Nada más abrir la puerta de tu oficina, sientes ese olor nauseabundo a humedad, a madera podrida al que no logras acostumbrarte.
Elevas ligeramente la persiana de ese céntrico barrio colmado de bocinazos y derrapar de ruedas.
Te sientas sobre la mesa de tu despacho y te acomodas con los pies sobre ella: el contestador marca un cero y detrás de la puerta no había sobre alguno.
Te enciendes un cigarro y lo dejas sobre el cenicero. Con los rayos del sol sobre tu cara, no tardas en dormirte.
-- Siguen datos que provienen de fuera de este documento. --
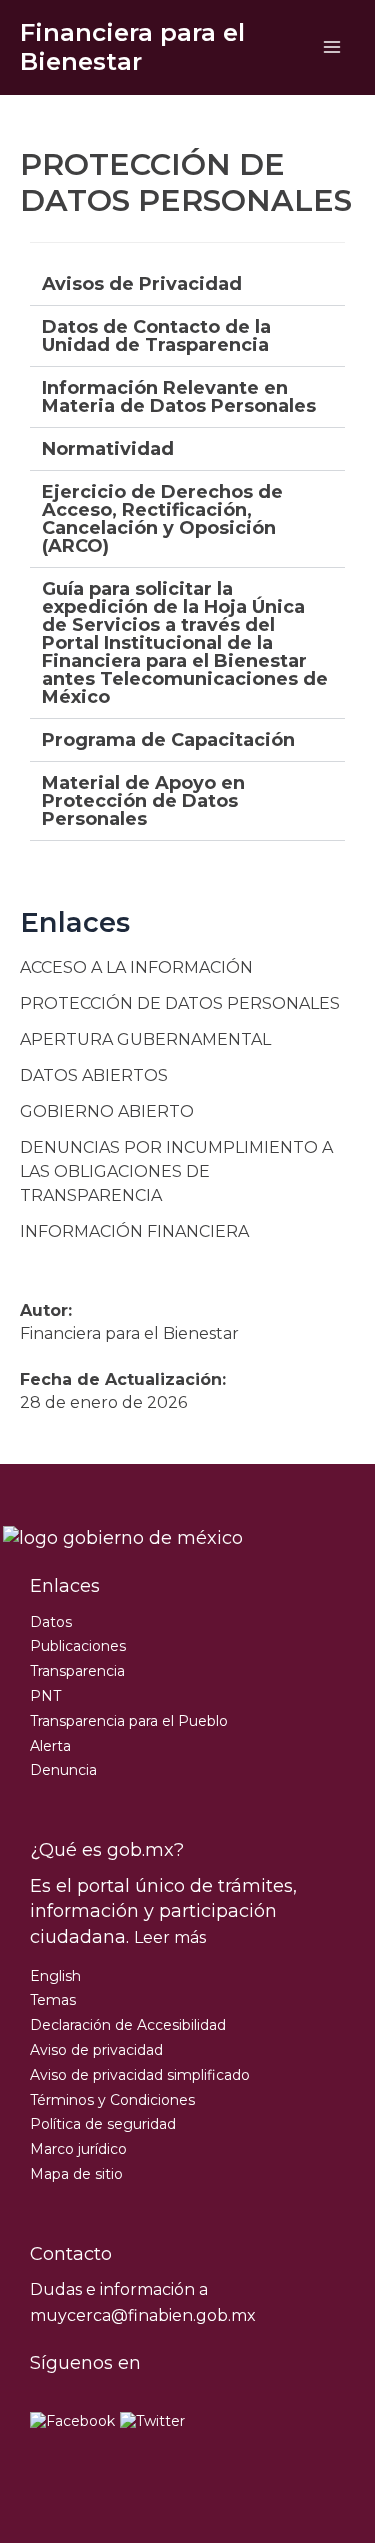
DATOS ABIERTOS (94, 1075)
Tampoco tienes otra cosa que hacer. Hace ya meses que no te llega caso alguno. La separación de bienes ha arruinado a los detectives. Ahora la gente tarda tan poco en separarse que no hay nada que dividir cuando llega ese momento. Matarías por un caso como el de aquellas películas en blanco y negro que tanto te gustan. Ahora, los tiempos vienen para el sueño.
A las 9 de la noche, consideras que ya no tienes nada más que hacer allí. Vuelves a colocarte el sombrero y la gabardina y te dispones a salir. En ese momento ves que alguien ha introducido un sobre por la ranura de la puerta.
Es un sobre blanco, de un papel delicado y con un olor como a jazmín. No tiene remite alguno.